## begin The records

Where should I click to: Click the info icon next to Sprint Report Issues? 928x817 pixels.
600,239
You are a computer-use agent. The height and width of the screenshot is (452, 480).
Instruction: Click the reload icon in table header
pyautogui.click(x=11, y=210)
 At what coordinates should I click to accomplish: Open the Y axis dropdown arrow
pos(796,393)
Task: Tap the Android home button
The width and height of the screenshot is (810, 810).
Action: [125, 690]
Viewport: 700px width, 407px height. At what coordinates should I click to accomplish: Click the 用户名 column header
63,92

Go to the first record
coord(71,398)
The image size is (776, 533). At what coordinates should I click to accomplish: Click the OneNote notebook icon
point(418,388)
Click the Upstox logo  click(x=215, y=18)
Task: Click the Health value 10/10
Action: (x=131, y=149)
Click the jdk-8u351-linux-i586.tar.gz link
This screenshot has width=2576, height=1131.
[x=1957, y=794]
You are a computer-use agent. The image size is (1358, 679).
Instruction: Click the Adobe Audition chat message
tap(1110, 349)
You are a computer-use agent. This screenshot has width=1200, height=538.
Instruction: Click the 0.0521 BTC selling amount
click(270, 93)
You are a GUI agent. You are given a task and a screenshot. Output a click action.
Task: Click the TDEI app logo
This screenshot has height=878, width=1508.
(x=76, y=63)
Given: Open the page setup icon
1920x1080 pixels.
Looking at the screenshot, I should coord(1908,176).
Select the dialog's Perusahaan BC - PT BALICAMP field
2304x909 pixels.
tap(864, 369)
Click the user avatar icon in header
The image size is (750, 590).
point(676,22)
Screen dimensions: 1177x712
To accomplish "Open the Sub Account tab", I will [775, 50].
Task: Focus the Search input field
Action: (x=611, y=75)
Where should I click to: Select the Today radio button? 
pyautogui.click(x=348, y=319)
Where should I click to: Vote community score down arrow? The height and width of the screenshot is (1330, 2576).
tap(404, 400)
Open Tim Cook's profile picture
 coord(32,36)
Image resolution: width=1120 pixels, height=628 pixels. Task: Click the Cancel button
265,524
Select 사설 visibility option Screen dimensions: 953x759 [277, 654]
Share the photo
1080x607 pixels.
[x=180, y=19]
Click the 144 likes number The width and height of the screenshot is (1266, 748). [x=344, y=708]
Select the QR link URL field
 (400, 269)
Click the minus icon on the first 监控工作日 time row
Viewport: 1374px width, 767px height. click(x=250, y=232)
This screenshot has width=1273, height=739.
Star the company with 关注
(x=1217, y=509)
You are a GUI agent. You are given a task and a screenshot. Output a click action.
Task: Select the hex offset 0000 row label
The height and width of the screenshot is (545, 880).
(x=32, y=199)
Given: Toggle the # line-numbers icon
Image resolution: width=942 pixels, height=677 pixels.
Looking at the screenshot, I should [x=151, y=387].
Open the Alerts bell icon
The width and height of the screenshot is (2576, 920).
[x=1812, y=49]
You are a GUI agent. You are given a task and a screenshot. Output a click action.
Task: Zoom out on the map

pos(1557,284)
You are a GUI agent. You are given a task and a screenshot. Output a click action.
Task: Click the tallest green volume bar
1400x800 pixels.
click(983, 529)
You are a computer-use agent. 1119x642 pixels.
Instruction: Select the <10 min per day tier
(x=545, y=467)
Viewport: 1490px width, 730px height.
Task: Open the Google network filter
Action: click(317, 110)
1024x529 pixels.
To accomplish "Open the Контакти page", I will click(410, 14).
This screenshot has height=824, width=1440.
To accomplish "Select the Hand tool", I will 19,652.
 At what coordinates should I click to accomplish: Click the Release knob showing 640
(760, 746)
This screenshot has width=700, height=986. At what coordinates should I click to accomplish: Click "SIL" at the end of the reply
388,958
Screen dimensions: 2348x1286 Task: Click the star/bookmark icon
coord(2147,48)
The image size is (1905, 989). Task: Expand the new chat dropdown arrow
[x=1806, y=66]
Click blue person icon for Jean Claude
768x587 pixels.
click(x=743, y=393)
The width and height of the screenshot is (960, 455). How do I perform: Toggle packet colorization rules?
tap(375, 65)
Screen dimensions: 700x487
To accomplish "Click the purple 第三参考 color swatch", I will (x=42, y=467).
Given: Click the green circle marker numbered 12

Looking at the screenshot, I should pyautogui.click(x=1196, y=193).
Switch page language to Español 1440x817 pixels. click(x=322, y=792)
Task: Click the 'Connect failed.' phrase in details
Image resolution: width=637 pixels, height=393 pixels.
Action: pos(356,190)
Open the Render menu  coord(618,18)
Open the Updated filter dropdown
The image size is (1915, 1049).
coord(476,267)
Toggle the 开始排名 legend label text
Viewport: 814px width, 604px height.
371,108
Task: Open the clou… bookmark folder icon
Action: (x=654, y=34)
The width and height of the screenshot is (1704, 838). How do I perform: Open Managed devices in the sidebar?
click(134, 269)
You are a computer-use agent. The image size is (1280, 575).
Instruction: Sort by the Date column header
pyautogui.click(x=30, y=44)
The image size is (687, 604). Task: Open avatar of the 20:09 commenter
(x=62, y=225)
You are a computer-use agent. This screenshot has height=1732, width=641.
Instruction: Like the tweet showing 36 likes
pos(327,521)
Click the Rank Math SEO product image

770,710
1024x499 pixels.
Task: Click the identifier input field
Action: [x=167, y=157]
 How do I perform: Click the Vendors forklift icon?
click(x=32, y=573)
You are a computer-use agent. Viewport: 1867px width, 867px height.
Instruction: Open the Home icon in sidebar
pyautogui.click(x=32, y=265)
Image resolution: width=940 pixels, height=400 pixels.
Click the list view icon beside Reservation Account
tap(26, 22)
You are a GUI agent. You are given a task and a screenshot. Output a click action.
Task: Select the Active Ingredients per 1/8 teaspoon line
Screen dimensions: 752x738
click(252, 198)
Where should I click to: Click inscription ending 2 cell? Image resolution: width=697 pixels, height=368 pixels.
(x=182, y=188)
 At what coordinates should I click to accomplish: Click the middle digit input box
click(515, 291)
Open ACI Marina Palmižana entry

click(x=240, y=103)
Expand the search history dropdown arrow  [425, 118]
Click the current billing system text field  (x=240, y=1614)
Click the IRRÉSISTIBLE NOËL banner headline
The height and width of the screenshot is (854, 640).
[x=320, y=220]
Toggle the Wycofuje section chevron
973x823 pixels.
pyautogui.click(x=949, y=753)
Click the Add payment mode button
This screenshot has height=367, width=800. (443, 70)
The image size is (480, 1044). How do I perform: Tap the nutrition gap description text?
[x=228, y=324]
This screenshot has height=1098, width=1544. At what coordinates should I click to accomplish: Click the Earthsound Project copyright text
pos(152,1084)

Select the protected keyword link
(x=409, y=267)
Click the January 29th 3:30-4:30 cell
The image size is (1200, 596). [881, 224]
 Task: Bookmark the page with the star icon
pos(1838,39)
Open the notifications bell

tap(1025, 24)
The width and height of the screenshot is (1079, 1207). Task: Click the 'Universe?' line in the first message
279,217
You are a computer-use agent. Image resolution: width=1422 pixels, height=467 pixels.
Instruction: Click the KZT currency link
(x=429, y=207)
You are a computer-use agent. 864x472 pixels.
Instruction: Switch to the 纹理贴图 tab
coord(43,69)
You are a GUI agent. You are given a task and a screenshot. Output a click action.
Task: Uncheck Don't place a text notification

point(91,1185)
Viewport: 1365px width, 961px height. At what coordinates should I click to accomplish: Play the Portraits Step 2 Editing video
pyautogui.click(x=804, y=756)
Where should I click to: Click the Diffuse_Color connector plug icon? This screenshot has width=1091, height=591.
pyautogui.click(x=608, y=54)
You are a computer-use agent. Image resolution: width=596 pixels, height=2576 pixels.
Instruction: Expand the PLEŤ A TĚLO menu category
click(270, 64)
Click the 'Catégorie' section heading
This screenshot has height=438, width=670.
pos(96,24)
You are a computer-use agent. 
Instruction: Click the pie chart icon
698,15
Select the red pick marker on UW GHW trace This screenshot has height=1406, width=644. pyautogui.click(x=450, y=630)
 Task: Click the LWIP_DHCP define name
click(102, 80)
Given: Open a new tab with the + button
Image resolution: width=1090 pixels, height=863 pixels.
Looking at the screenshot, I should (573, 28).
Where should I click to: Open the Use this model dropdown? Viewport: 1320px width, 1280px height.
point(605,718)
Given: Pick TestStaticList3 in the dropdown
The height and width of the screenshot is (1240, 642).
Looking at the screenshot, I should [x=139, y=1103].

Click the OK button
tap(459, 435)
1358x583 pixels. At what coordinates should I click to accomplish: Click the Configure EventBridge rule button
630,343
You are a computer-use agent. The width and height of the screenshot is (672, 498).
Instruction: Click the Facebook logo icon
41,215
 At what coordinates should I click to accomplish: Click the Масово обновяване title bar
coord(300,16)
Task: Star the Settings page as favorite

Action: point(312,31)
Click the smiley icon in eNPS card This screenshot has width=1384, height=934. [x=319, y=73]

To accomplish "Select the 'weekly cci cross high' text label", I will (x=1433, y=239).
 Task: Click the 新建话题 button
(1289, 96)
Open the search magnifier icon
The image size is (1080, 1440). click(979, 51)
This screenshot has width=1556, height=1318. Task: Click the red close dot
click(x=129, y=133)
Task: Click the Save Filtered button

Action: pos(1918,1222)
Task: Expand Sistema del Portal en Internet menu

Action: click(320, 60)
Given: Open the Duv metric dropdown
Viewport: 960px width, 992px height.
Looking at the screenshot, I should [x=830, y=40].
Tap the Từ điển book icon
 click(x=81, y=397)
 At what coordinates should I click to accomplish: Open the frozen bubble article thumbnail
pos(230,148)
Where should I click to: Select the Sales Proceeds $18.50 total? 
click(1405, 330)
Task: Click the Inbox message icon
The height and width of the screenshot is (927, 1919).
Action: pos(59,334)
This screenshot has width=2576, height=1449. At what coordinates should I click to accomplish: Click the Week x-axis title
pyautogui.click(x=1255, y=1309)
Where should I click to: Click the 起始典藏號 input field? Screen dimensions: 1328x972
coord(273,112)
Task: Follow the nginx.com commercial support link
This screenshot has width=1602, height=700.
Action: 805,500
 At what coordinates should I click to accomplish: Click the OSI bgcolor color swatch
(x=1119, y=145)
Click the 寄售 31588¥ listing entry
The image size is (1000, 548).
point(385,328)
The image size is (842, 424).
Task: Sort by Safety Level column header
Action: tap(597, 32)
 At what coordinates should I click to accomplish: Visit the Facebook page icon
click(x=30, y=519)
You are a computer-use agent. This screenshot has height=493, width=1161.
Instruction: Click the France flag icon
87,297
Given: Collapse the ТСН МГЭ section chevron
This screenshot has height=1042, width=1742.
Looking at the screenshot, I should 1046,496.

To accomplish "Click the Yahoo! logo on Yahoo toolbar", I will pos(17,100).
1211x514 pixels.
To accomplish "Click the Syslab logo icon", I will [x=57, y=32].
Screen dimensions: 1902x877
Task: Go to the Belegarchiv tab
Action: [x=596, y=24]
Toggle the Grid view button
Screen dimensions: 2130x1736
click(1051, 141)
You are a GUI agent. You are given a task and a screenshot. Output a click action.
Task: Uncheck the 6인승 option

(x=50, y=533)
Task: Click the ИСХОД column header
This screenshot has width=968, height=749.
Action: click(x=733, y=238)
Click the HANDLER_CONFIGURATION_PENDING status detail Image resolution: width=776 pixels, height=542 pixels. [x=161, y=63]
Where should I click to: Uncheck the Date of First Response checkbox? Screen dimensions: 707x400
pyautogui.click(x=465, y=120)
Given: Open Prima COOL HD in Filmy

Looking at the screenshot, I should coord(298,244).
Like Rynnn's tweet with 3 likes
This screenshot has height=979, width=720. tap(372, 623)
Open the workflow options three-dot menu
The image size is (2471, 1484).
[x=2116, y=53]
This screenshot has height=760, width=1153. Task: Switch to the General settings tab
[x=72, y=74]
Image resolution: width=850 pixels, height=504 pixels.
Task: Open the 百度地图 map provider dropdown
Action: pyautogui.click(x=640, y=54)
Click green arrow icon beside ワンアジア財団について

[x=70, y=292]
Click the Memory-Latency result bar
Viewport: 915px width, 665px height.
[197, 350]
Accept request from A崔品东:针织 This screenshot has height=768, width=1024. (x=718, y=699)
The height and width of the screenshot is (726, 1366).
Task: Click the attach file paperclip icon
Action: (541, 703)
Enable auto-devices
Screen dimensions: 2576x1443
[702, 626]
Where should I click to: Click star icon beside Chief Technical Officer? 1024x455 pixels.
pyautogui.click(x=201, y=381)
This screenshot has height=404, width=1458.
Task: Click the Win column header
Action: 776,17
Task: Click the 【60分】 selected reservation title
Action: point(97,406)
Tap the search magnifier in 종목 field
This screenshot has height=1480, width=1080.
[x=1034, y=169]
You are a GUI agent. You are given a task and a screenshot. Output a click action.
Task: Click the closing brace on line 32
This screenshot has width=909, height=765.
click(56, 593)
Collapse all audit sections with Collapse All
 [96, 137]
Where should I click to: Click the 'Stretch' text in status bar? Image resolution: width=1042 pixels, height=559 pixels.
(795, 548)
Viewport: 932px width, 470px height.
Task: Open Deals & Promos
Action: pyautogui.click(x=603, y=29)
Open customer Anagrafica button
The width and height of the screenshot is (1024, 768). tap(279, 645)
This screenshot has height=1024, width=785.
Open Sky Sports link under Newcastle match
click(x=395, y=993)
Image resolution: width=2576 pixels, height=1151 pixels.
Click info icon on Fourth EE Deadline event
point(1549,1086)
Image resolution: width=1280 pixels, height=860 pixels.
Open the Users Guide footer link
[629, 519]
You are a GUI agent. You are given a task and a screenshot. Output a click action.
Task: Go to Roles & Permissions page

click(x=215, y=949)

## end The records

Directive: Output the lines of the records from the line with "Go to the first record" to the line with "(x=76, y=63)" as a JSON list of strings, one string per line, leaving out blank lines.

Worked answer:
[
  "Go to the first record",
  "coord(71,398)",
  "The image size is (776, 533). At what coordinates should I click to accomplish: Click the OneNote notebook icon",
  "point(418,388)",
  "Click the Upstox logo  click(x=215, y=18)",
  "Task: Click the Health value 10/10",
  "Action: (x=131, y=149)",
  "Click the jdk-8u351-linux-i586.tar.gz link",
  "This screenshot has width=2576, height=1131.",
  "[x=1957, y=794]",
  "You are a computer-use agent. The image size is (1358, 679).",
  "Instruction: Click the Adobe Audition chat message",
  "tap(1110, 349)",
  "You are a computer-use agent. This screenshot has width=1200, height=538.",
  "Instruction: Click the 0.0521 BTC selling amount",
  "click(270, 93)",
  "You are a GUI agent. You are given a task and a screenshot. Output a click action.",
  "Task: Click the TDEI app logo",
  "This screenshot has height=878, width=1508.",
  "(x=76, y=63)"
]